• **What is expected**: Only one stretch of the listing below is wanted. Begin at the line that has "Task: Click the Default Value label text", stop after the line that has "The image size is (500, 375).", and repeat every line in between exactly.

• **Given records**:
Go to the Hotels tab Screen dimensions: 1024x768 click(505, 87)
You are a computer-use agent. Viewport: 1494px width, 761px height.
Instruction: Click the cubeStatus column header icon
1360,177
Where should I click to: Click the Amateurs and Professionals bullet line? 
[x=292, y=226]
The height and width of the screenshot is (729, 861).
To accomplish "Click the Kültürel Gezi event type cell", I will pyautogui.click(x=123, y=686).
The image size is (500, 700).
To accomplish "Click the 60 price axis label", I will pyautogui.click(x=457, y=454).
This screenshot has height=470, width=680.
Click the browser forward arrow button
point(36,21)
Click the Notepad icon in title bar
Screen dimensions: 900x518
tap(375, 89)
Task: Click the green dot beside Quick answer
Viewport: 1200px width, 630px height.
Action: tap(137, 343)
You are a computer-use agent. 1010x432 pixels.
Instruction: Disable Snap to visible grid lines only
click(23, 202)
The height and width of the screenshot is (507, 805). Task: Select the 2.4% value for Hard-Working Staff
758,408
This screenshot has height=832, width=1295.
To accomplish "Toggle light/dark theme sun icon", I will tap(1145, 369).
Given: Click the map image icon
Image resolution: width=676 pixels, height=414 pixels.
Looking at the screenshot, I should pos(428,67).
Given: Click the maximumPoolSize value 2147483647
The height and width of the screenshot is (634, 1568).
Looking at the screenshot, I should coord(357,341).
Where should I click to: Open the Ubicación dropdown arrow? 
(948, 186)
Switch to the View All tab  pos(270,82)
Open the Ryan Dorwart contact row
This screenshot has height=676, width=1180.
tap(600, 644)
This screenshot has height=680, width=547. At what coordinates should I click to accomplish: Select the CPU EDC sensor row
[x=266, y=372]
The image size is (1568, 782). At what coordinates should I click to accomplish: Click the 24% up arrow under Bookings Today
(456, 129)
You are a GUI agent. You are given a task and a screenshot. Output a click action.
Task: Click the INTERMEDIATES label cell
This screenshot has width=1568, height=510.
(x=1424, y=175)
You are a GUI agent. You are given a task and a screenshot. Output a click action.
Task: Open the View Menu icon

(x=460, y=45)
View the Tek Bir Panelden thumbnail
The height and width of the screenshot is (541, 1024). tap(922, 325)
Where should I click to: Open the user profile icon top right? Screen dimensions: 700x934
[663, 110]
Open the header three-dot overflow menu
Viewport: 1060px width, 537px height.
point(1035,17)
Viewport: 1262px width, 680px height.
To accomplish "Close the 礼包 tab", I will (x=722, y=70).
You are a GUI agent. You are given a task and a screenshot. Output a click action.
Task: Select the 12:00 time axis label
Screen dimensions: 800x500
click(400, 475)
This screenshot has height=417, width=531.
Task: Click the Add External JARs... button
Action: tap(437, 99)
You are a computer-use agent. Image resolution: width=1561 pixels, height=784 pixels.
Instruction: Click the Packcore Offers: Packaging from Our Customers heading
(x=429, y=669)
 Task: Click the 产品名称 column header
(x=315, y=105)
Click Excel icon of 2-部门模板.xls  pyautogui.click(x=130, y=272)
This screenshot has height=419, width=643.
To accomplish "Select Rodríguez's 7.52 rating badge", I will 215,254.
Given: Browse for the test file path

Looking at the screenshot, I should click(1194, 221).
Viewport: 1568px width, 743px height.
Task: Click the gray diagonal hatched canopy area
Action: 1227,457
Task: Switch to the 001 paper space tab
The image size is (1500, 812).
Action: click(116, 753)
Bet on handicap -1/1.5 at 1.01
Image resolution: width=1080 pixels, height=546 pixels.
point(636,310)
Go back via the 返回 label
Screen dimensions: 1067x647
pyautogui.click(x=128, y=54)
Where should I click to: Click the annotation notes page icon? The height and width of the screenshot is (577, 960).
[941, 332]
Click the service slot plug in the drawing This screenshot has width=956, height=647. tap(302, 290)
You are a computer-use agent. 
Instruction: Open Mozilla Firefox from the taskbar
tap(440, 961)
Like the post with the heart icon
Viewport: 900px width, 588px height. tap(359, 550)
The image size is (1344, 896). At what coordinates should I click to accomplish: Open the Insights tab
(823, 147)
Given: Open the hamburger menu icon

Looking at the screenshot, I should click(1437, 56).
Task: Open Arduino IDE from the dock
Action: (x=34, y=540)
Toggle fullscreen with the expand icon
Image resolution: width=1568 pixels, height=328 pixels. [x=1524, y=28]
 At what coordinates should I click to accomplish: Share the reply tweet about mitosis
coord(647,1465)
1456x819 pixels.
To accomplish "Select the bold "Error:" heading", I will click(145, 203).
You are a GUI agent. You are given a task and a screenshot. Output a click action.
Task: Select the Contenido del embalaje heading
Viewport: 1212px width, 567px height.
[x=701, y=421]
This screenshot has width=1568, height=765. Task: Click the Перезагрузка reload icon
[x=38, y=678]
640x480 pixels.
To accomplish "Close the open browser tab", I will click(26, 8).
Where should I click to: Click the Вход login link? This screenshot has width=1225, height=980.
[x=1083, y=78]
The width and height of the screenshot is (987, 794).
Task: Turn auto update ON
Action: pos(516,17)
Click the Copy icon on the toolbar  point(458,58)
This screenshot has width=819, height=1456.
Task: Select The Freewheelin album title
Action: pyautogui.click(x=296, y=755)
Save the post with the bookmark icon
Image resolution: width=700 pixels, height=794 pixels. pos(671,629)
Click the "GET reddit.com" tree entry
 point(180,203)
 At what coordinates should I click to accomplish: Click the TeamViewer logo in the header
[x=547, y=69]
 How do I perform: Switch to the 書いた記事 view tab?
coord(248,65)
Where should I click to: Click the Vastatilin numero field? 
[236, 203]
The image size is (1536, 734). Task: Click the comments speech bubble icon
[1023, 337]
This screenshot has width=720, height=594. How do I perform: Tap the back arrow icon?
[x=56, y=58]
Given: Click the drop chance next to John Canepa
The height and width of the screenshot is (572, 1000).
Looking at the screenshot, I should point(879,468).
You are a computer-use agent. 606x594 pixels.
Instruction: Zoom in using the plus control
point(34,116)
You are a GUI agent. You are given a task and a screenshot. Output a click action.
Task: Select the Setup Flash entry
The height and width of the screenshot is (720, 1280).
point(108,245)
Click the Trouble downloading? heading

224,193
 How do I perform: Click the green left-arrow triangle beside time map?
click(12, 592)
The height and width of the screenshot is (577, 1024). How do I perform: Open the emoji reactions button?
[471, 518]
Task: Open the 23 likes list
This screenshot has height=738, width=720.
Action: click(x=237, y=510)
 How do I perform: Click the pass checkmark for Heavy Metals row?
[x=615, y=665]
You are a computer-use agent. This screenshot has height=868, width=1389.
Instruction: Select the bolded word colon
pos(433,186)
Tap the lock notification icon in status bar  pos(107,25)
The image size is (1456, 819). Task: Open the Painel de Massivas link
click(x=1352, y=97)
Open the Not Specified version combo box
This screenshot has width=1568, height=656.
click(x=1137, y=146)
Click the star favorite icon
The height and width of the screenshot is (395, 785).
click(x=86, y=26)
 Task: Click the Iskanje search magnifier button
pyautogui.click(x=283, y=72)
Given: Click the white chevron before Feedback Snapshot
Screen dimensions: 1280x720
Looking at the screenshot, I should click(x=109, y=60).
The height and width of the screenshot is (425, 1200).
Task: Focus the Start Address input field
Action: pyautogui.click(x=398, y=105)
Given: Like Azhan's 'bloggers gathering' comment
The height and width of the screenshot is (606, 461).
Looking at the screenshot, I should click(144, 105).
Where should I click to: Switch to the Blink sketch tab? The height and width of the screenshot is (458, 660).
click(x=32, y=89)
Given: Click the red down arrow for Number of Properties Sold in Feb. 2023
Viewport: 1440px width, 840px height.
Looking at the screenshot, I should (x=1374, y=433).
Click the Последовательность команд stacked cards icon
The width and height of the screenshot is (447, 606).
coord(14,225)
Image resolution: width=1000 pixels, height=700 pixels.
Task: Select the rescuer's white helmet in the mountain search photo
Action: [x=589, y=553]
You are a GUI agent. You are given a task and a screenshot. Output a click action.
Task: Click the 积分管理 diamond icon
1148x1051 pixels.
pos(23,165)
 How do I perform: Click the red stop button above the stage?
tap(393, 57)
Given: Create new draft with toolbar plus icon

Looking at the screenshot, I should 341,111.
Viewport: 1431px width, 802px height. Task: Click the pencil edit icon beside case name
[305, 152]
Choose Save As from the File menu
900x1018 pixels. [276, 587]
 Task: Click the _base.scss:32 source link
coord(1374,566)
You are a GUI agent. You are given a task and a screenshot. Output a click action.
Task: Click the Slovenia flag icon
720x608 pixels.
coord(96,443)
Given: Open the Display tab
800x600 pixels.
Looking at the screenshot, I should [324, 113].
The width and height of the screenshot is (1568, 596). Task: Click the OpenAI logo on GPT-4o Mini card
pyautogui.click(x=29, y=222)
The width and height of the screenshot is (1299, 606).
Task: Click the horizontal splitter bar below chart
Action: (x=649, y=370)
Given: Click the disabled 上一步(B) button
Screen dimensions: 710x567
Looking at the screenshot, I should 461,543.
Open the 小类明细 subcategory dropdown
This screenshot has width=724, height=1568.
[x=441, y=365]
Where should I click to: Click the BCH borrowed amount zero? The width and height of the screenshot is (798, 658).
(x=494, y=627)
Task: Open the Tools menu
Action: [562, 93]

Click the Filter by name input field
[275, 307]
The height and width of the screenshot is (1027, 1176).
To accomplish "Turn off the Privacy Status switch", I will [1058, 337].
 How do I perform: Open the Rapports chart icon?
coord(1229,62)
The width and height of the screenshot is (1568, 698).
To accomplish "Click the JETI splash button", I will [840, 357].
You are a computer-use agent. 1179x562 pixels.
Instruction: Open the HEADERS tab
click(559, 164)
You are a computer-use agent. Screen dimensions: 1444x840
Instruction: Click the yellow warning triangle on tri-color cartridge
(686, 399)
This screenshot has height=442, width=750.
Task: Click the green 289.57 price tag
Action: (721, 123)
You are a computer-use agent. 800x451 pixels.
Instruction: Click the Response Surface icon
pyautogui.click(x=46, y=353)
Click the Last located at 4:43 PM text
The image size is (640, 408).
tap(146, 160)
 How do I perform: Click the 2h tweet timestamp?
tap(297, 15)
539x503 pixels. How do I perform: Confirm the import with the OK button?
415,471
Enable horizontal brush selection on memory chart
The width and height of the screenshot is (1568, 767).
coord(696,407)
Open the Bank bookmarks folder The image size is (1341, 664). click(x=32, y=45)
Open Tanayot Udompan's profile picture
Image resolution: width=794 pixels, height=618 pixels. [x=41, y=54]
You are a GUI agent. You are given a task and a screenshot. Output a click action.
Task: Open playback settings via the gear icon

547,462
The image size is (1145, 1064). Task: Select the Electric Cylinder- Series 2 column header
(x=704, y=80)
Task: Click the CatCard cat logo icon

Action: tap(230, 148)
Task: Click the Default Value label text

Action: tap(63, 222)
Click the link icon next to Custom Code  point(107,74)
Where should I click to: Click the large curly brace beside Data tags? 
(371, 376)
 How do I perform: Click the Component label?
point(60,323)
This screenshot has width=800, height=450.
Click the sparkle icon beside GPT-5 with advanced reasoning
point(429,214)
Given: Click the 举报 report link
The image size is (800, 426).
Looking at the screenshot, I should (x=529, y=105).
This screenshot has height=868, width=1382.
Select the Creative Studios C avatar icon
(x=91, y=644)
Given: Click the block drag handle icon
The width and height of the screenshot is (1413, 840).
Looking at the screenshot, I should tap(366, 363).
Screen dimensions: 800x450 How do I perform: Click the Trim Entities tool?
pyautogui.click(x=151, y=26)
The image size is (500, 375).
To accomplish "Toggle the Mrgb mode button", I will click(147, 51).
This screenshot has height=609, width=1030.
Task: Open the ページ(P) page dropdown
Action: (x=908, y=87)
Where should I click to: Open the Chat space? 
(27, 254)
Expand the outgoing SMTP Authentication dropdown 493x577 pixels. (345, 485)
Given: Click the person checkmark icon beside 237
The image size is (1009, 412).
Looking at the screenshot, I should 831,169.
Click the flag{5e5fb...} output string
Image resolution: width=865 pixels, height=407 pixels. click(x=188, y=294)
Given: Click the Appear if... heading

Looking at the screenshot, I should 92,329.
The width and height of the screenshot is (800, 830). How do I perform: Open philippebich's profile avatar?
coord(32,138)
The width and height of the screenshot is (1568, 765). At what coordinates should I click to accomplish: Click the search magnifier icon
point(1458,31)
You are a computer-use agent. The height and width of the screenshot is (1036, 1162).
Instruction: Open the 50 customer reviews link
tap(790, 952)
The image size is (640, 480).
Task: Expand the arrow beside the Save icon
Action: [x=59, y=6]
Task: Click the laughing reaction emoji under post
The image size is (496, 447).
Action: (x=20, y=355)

• **Task answer**:
Task: Click the Default Value label text

Action: tap(63, 222)
Click the link icon next to Custom Code  point(107,74)
Where should I click to: Click the large curly brace beside Data tags? 
(371, 376)
 How do I perform: Click the Component label?
point(60,323)
This screenshot has width=800, height=450.
Click the sparkle icon beside GPT-5 with advanced reasoning
point(429,214)
Given: Click the 举报 report link
The image size is (800, 426).
Looking at the screenshot, I should (x=529, y=105).
This screenshot has height=868, width=1382.
Select the Creative Studios C avatar icon
(x=91, y=644)
Given: Click the block drag handle icon
The width and height of the screenshot is (1413, 840).
Looking at the screenshot, I should tap(366, 363).
Screen dimensions: 800x450 How do I perform: Click the Trim Entities tool?
pyautogui.click(x=151, y=26)
The image size is (500, 375).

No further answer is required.